Album Review: Justin Timberlake, Man Who Went Camping Once

Man Who Did a Photoshoot in the Woods, Justin Timerlake (PHOTO: Ryan mcginley)
Man Who Did a Photoshoot in the Woods, Justin Timerlake (PHOTO: Ryan mcginley)

Comedian and Justin Timberlake fan Eli Matthewson reviews JT’s new country-tinged album, Man of the Woods.

I have to start this with a disclaimer: despite being tasked with reviewing this album, I have not yet been able to listen to all sixteen tracks over 66 minutes of Justin Timberlake’s Man of the Woods in one sitting.

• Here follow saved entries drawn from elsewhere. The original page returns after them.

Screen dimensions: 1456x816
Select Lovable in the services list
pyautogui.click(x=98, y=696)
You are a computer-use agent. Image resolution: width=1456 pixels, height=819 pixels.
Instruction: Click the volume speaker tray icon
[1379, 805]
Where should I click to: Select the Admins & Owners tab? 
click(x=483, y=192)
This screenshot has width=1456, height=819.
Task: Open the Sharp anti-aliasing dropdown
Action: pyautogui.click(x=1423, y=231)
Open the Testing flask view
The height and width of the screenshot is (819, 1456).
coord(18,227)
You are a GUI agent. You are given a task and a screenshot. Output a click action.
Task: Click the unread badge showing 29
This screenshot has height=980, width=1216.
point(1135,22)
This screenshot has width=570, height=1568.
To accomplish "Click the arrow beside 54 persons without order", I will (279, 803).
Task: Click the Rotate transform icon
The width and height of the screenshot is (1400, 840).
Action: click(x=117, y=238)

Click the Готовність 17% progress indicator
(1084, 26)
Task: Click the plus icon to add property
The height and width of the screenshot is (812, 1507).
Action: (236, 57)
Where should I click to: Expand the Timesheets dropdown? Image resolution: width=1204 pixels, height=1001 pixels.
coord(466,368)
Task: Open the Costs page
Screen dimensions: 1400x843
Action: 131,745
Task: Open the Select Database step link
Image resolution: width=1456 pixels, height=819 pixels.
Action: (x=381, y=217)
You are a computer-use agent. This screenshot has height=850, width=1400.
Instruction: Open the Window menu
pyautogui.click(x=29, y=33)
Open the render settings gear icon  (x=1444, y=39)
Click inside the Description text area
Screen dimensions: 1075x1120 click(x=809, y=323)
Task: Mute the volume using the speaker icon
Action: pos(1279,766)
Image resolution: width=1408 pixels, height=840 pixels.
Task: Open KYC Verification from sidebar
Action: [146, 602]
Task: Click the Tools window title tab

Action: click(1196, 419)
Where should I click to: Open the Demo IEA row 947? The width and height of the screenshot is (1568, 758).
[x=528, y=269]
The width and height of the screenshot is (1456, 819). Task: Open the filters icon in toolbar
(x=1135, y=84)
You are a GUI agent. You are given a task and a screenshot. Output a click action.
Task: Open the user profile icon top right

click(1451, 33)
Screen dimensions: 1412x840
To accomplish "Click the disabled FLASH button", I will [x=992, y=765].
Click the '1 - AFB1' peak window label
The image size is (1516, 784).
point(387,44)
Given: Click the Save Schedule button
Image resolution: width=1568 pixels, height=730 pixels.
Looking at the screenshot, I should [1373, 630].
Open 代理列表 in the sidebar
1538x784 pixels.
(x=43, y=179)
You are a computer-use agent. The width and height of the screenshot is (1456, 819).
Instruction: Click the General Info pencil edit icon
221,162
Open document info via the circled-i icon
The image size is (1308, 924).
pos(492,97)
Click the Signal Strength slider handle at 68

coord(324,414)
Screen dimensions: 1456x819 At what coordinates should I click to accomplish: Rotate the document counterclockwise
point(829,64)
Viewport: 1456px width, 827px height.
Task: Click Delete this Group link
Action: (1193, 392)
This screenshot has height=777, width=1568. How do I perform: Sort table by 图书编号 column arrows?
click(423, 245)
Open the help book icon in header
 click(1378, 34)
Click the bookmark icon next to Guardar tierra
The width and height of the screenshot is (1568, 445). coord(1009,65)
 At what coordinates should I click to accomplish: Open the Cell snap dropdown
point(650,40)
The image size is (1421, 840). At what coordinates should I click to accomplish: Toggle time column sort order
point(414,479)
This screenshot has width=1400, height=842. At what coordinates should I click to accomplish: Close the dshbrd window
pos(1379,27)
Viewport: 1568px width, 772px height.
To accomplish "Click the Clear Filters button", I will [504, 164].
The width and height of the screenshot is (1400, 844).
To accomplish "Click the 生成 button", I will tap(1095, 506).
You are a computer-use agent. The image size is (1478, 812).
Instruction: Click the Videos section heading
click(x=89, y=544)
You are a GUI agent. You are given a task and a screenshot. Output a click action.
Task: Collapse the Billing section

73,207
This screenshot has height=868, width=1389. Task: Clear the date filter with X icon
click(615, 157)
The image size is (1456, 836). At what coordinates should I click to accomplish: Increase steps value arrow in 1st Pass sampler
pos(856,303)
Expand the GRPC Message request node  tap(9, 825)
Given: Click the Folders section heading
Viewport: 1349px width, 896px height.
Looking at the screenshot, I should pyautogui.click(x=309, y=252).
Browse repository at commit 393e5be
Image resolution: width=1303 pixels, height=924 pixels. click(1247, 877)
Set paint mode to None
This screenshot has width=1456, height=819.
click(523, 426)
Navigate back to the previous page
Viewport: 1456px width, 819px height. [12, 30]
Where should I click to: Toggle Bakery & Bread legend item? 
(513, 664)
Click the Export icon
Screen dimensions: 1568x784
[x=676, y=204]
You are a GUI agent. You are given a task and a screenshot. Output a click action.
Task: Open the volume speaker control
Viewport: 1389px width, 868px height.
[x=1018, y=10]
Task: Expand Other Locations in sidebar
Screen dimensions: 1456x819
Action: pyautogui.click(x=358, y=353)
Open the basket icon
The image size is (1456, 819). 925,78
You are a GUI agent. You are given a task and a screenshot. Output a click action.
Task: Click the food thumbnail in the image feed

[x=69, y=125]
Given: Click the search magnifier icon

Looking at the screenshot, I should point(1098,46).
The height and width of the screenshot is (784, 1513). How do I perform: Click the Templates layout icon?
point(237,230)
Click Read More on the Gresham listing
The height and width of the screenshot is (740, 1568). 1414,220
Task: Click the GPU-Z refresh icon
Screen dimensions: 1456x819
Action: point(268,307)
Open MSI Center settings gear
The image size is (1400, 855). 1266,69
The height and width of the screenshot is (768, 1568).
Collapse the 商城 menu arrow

And I’m a big fan of Justin Timberlake! His first three albums are pop excellence, “My Love” is one of the greatest songs of all time, and he’s actually an alright actor. But something went wrong around the time he released ‘Take Back The Night’, where he obliviously used an anti-rape organisation’s name in a song about care-free sex. I guess we can count ourselves lucky this new album doesn’t include songs called ‘Times Up (Let’s Head to a Different Club)’ or ‘Me Too (I’m Freaky Too!)’

As much as that song might have seemed like one little misstep, I can’t stop the feeling that was actually a window to much worse. Justin has refused to publicly acknowledge his role in essentially ending Janet Jackson’s career and is one of the few actors in Woody Allen’s recent output to not express regret. His values have clearly not caught up to 2018, and, listening to Man of the Woods, neither has his music.

The promotional material in the lead-up to this album gave the impression Justin would be going back to his roots (he was born and raised in Tennessee), giving us the same folk/country schtick that went pretty poorly for both Miley Cyrus and Lady Gaga. It seemed like it’d be the music equivalent of when a stand-up comedian does a show that focuses on “storytelling instead of jokes”. But Man of the Woods turns out to be the music equivalent of when a stand-up does the same old dick jokes, just more lazily than ever.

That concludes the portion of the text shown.